Larry Adams of POP and the Bail Out the People movement talked about the history of struggle against foreclosures in the Great Depression, when hundreds of thousands of families were evicted. In response, the Unemployed Councils, set up by the communists, who he called “real heroes and sheroes of the people,” moved 77,000 families back into their homes. We need to bring the struggle back to that level.
Willa Cofield compared the campaigns of lies of the banks telling people houses were worth more than they were to the campaign of lies against Saddam Hussein to set up the invasion of Iraq, “His real crime was to nationalize Iraq’s oil in 1972, and to be the strongest voice for the Palestinian people among the Arab governments. Just as the government supplied huge amounts of money to bail out the banks, the war in Iraq has cost $900 billion. We think it is bad that the U.S. has lost 5000 lives, but 600,000 people have died in Iraq and the war in Afghanistan is lost. The U.S. has no right to invade other countries just because it doesn’t like their leaders. The U.S. must leave Iraq and Afghanistan immediately and without conditions.”
Jakada Khalfani, age nine, said “They teach us all this misinformation.” He said New Jersey Governor Christie is doing all these budget cuts while all the money goes to wars and other things that are not even necessary. He said that money comes from the people and it needs to be taken to places where people are homeless and need education.
POP Chairman Lawrence Hamm, arriving late from a labor rally, said 35,000 people had rallied in Trenton, the state capital, to protest budget cuts by Governor Christie. Unions, civil rights groups and community groups had come together to protest the anti-worker, anti-poor and anti-people budget cuts, imposed even as Christie refused to raise taxes on the rich. He said that the foreclosure crisis was the worst loss of wealth for black people since emancipation. Of two million homes lost in the foreclosure crisis, a million belonged to black people, who tend to have most of their wealth tied up in their houses. Poverty leads to crime, which leads to involvement with the police, which leads to police brutality.

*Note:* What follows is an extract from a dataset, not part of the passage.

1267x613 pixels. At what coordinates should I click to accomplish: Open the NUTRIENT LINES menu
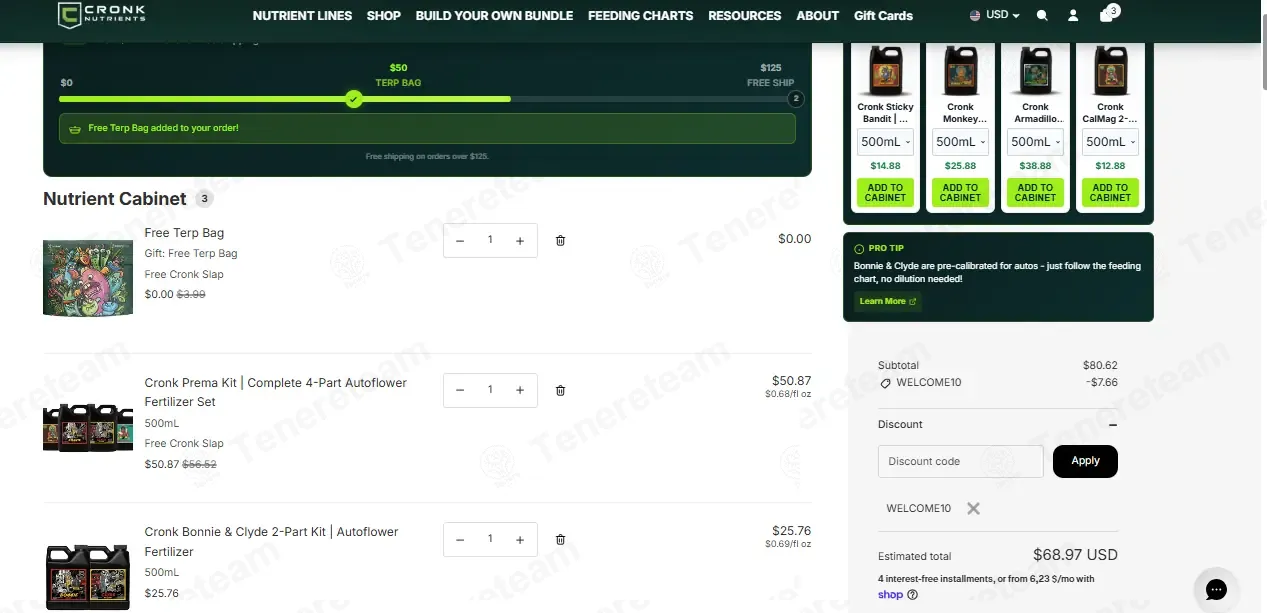(x=302, y=16)
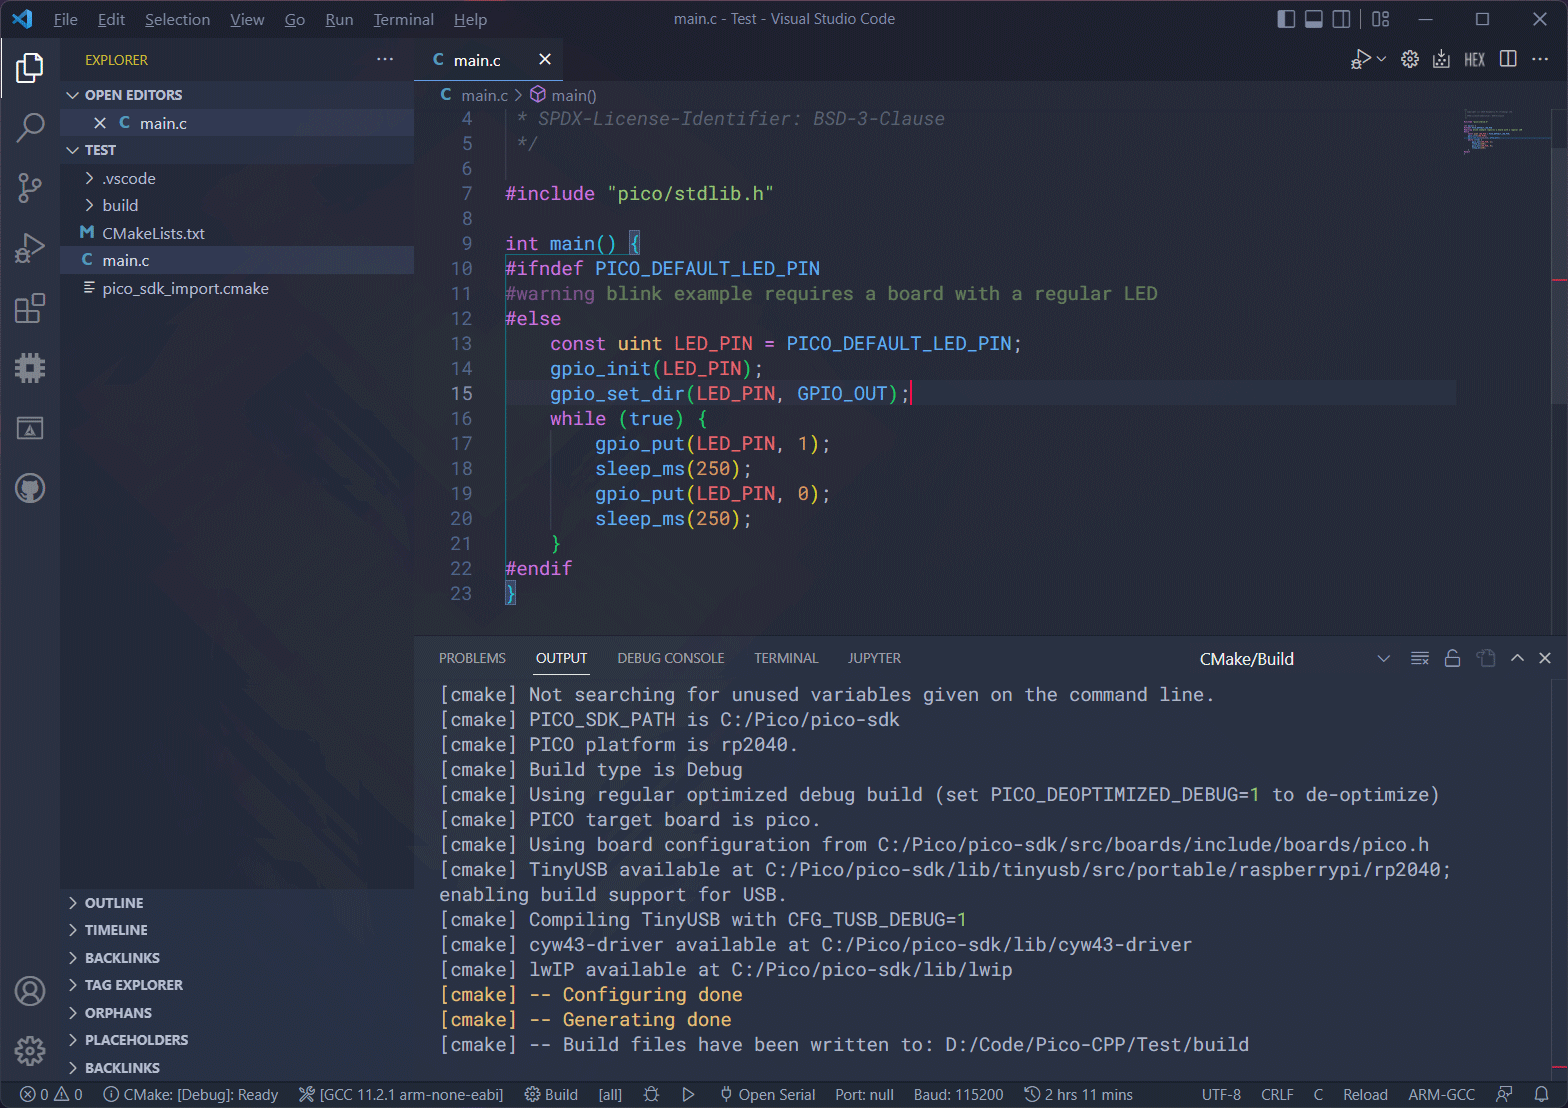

He criticized full page ads in newspapers that made scapegoats of teachers for the salaries they are paid. “Personally,” he said, “I want my children in the hands of people who are well paid. I am comfortable with that. Let’s put the salaries of the corporate executives on the front pages!”
He said we have to get to the point where we can stand in front of the doors of people who are being evicted and prevent it. “‘Foreclosure’ does not convey what is happening,” he said, “what we are talking about is people being thrown out in the street.” He called for further work from the POP Committee against Foreclosure and Homelessness to develop this issue.
Earlier in the rally, Elizabeth ‘Bonnie’ Moore had told the rally of the murder of her son, Rasheed Fuquan Moore, at the hands of the Newark Police Department. With an air of controlled anger she related the appalling details of her son’s death, being shot 17 times as he sat in his car. She demanded the criminal prosecution of her son’s killers and of other police murderers by the State of New Jersey. “I’m going to see those cops go to jail if it’s the last thing I ever do,” she said.
Later she told Fight Back! that several people told her they were surprised that she did not cry while describing her son’s death. “Usually when I talk about him I get all choked up,” she said. “I didn’t even read anything off my paper, it all just came out.”
Asked why this time it was different, at first she said she did not know. Then she added, “Being there with other people and their problems had a lot to do with it.”